Annie Mignard  écrivain

dossier de presse de “Le Père”



COURRIER DES MUTUELLES - Serge Safran


L’ÉNERGIE DE L’ANGOISSE



On peut lire le dernier roman d’Annie Mignard, Le Père (éditions Seghers, collection “Mots”) comme une métaphore sur la représentation de la mort. Celle qui hante, à l’instar du Horlà, et vient dicter sa loi aux limites de la folie. L’art seul semble alors en mesure de la transcender. Il ne faut donc pas s’étonner que le narrateur soit un artiste, metteur en scène de théâtre en l’occurrence.


Ce problème fondamental de communication, que constate Serge Cazat, prend sa source dans l’univers familial (“Le premier théâtre que j’ai connu a été le théâtre de ma famille à Sirry”). C’est justement la visite de sa mère, dans son bureau de travail, qui déclenche chez Serge une série de souvenirs. Mais auparavant, le lecteur a été mis dans la confidence: “Tu es mon oncle Serge. Tu es mort quatre ans avant que je naisse, on m’a donné ton nom, j’ai pris ta place sur la terre. Et pour moi, tu as toujours été et tu seras toujours mon père.”


    C’est à l’âge de quatre ans, à cause d’une photographie, que Serge apprend en effet par sa grand-mère, qu’il appartient à une dynastie de Serge qu’elle a engendrée. Oncles,

 



cousins, voisins, en français, en roumain, tous les garçons s’appellent Serge! Inutile d’insister sur les problèmes d’identité! A douze ans, le vrai père s’en va. A dix-huit, rencontre de Moussia. Finie l’enfance, les cow-boys et les indiens. C’est l’heure des études de droit, la vie d’étudiant. Chambres de bonne, Quartier latin, Mai 68. Ruptures, désordres, dépressions.

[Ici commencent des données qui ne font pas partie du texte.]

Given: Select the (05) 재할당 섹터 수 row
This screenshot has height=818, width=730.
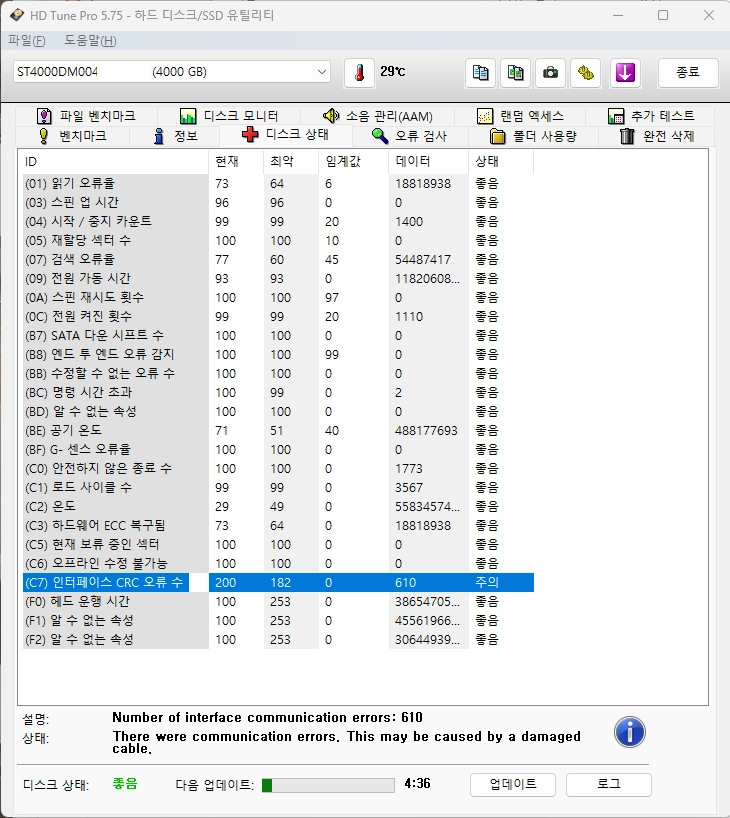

    La crise d’identité mène à l’identification. La mort de l’oncle, à dix-neuf ans, plonge le neveu dans des états difficiles à comprendre pour les autres. Ainsi la violence de belles scènes d’insurrection auxquelles la liaison avec Moussia ne résiste pas. Puis vient l’époque des revanches, la décision d’émerger, de rompre avec l’enfer familial, de s’engager dans une carrière théâtrale puisque “les personnages rôdent sous le plateau tandis que nous les invoquons au-dessus.”


Le Roi Lear, Médée, Peer Gynt sont nourris de l’énergie de l’angoisse du metteur en scène... Puis la grand-mère meurt, la maison familiale est mise en vente, le passé s’enfouit dans les limbes de la mémoire. Comme l’avait déjà écrit Buffon, cité en exergue: “On ne fait pas assez d’attention aux effets lorsqu’on ne soupçonne pas quelles peuvent en être les causes.”